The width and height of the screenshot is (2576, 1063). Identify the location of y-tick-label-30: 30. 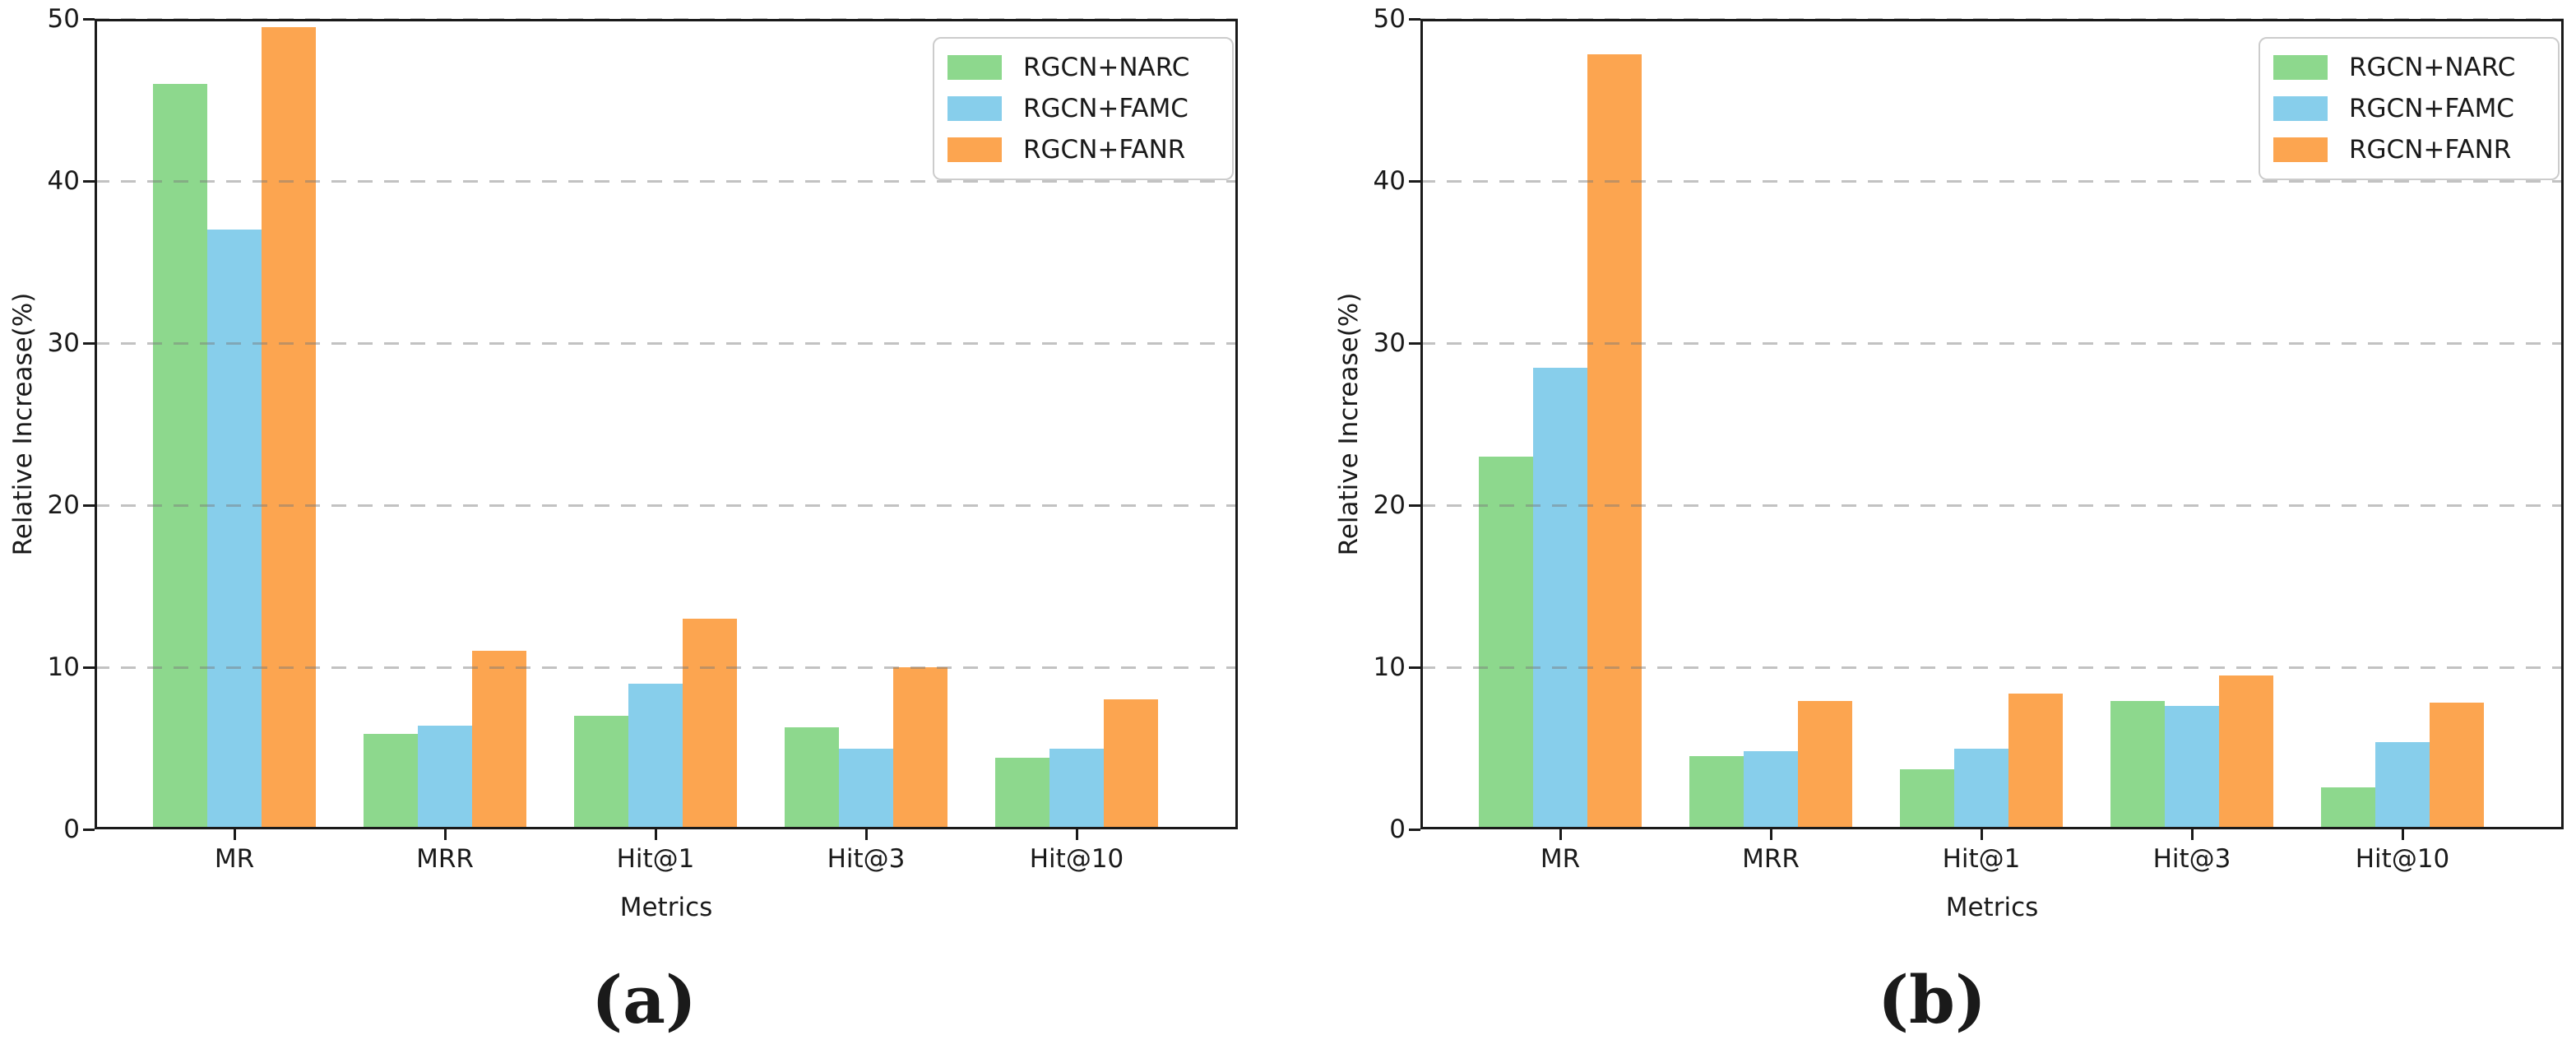
(64, 343).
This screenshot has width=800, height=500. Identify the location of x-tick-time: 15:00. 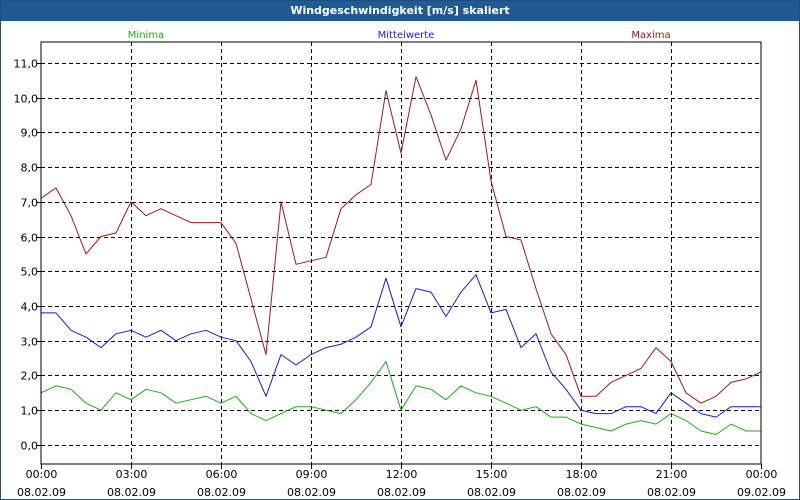
(492, 474).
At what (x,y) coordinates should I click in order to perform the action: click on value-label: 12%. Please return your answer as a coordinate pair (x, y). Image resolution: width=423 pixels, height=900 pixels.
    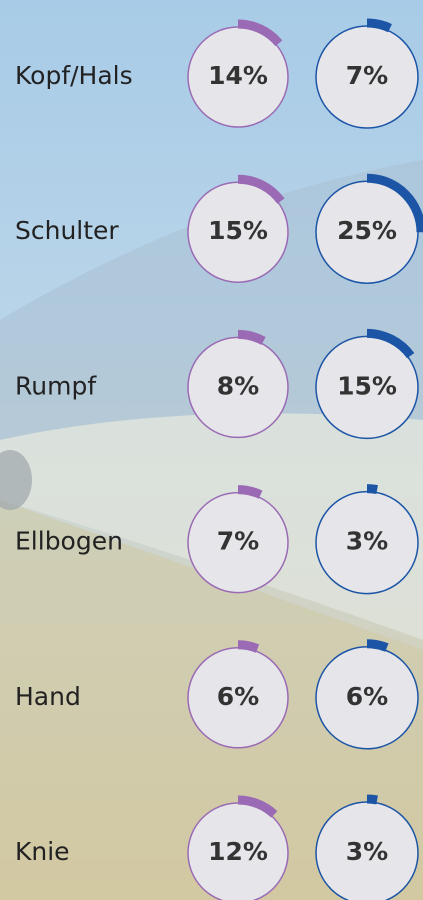
    Looking at the image, I should click on (238, 852).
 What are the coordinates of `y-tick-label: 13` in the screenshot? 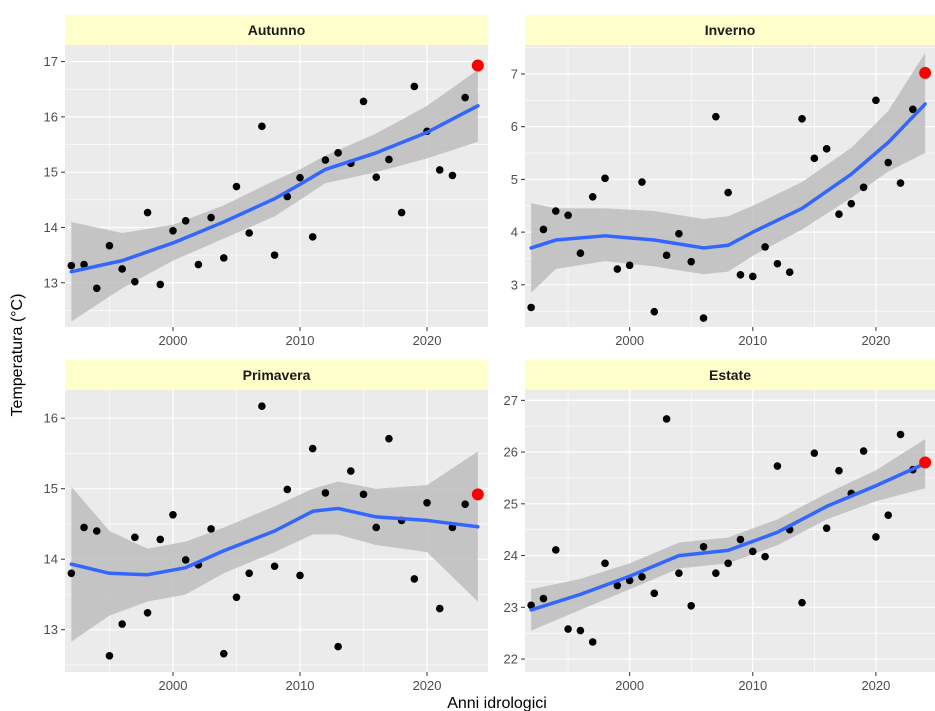 It's located at (51, 630).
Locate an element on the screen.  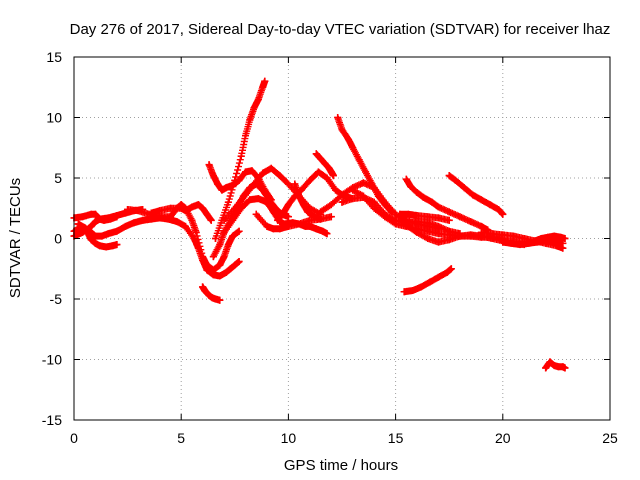
x-tick-label: 25 is located at coordinates (610, 438).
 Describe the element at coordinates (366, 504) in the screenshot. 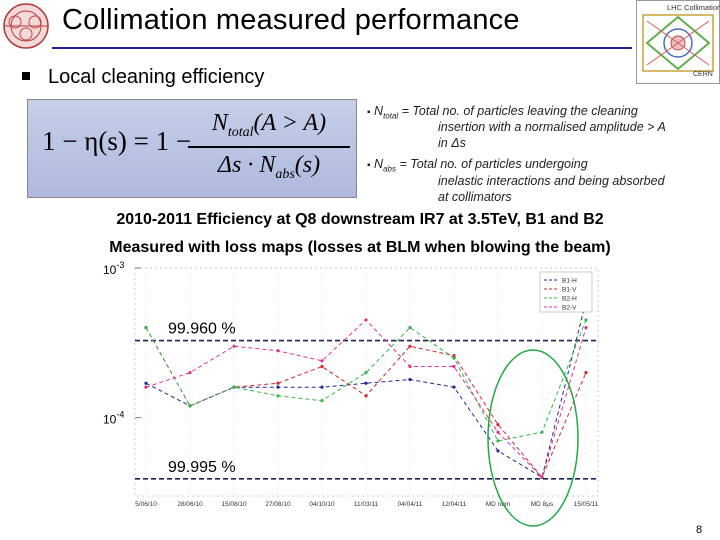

• **Instructions for the task**: Which lines of the records contain the word "click", with matching case? Show each of them in full.

• **Solution for this problem**:
At what (x,y) coordinates should I click in order to perform the action: click on value-label: 12%. Please return your answer as a coordinate pair (x, y). Image resolution: width=423 pixels, height=900 pixels.
    Looking at the image, I should click on (238, 852).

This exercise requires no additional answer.